- Collected data
################

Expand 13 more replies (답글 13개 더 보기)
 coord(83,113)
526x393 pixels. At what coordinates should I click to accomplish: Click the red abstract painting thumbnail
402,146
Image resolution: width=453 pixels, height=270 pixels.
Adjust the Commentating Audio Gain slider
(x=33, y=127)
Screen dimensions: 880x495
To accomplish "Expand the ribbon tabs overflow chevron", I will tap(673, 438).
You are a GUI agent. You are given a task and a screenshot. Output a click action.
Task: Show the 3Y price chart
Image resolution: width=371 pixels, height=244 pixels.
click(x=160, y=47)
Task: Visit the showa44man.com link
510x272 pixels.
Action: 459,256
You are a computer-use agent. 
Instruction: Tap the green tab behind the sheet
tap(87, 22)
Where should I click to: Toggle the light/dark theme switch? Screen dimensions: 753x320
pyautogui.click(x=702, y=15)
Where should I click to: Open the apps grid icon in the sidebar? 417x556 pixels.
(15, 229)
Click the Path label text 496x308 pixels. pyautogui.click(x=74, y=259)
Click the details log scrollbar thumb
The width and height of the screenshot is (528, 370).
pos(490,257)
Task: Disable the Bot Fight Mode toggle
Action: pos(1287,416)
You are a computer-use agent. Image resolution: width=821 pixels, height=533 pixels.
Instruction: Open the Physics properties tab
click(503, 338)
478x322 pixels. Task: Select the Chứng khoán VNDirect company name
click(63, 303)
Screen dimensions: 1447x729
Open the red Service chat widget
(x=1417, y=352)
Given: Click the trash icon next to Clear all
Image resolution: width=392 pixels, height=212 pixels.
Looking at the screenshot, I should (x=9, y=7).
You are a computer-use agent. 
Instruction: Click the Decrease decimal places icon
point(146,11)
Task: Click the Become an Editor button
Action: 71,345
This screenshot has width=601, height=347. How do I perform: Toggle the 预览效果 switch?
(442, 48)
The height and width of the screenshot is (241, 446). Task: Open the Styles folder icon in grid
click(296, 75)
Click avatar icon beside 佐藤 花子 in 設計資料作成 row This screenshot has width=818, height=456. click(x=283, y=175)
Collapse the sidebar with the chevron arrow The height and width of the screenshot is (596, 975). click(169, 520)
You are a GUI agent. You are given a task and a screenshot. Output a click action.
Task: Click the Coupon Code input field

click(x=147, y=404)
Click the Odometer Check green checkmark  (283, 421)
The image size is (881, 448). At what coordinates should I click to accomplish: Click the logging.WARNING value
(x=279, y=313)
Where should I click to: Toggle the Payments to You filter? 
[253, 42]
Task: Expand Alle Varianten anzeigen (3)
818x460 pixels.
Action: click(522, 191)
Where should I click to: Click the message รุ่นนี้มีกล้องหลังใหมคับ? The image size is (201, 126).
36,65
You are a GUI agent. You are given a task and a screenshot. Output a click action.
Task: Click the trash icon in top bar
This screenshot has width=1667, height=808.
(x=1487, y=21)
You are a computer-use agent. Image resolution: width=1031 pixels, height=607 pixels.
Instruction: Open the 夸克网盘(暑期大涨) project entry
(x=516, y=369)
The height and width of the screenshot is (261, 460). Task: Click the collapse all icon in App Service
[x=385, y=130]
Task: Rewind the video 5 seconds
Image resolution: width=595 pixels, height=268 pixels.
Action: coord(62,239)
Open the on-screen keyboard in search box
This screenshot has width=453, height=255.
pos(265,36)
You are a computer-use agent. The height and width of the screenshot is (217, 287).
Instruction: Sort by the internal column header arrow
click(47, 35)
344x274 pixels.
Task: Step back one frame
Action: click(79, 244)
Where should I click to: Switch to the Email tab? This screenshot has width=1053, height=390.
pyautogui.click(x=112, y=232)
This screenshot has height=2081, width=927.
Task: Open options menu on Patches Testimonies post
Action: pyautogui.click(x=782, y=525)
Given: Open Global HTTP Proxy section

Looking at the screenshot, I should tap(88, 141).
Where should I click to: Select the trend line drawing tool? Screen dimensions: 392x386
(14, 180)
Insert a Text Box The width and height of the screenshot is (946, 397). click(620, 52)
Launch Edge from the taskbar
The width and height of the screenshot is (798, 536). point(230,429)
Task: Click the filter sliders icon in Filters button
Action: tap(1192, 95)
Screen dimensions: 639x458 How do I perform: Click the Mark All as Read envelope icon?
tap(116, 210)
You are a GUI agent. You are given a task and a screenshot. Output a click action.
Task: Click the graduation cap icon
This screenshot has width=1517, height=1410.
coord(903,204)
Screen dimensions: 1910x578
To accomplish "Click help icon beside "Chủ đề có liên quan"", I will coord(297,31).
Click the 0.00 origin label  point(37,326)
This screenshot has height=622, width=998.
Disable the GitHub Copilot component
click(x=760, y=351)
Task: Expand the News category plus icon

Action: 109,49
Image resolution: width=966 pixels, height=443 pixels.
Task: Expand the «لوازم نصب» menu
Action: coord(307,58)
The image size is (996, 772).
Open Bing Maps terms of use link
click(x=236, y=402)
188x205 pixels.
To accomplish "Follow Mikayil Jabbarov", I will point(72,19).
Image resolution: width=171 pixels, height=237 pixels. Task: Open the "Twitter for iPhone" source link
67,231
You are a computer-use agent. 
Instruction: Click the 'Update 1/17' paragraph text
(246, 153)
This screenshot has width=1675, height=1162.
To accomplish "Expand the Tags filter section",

################

- EXERCISE OBJECTIVE
Check each line above for the string "label" and show the ones that have it.

- OUTPUT OF THE TASK
Click the Path label text 496x308 pixels. pyautogui.click(x=74, y=259)
Click the 0.00 origin label  point(37,326)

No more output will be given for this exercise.